# REQUIRED ACTION
Transcribe word for word the lines below from the line with "Victory Gardens (45, 2146)" through the line with "Far Hills (102, 2175)", ends included.

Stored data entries
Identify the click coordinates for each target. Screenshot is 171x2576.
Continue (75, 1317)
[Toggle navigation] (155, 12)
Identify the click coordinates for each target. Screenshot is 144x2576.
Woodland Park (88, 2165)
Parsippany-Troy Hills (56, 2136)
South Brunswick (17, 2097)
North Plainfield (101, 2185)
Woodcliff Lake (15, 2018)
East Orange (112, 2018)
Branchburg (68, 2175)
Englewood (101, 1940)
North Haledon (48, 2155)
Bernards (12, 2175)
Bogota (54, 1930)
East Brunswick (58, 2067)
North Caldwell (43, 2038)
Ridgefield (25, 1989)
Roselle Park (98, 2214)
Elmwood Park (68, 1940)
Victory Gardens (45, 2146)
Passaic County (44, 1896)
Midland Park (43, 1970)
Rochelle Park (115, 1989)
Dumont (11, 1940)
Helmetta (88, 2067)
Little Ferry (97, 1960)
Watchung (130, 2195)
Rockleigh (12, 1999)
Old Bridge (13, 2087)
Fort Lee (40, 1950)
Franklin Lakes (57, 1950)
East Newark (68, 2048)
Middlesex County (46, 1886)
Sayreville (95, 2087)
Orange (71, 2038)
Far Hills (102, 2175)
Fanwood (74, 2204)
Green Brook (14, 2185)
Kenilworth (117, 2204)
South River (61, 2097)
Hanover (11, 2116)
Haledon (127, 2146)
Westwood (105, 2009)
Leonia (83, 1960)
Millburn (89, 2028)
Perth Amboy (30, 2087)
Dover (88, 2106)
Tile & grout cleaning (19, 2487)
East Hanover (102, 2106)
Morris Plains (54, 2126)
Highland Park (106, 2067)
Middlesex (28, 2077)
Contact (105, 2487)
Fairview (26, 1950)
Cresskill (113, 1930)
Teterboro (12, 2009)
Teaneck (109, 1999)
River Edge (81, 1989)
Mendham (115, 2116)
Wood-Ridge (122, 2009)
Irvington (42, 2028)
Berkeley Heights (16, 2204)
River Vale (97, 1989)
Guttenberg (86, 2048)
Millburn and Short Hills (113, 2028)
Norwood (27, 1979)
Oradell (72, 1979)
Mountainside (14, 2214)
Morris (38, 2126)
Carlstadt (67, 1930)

# SOLUTION TO THE EXERCISE
Victory Gardens (45, 2146)
Passaic County (44, 1896)
Midland Park (43, 1970)
Rochelle Park (115, 1989)
Dumont (11, 1940)
Helmetta (88, 2067)
Little Ferry (97, 1960)
Watchung (130, 2195)
Rockleigh (12, 1999)
Old Bridge (13, 2087)
Fort Lee (40, 1950)
Franklin Lakes (57, 1950)
East Newark (68, 2048)
Middlesex County (46, 1886)
Sayreville (95, 2087)
Orange (71, 2038)
Far Hills (102, 2175)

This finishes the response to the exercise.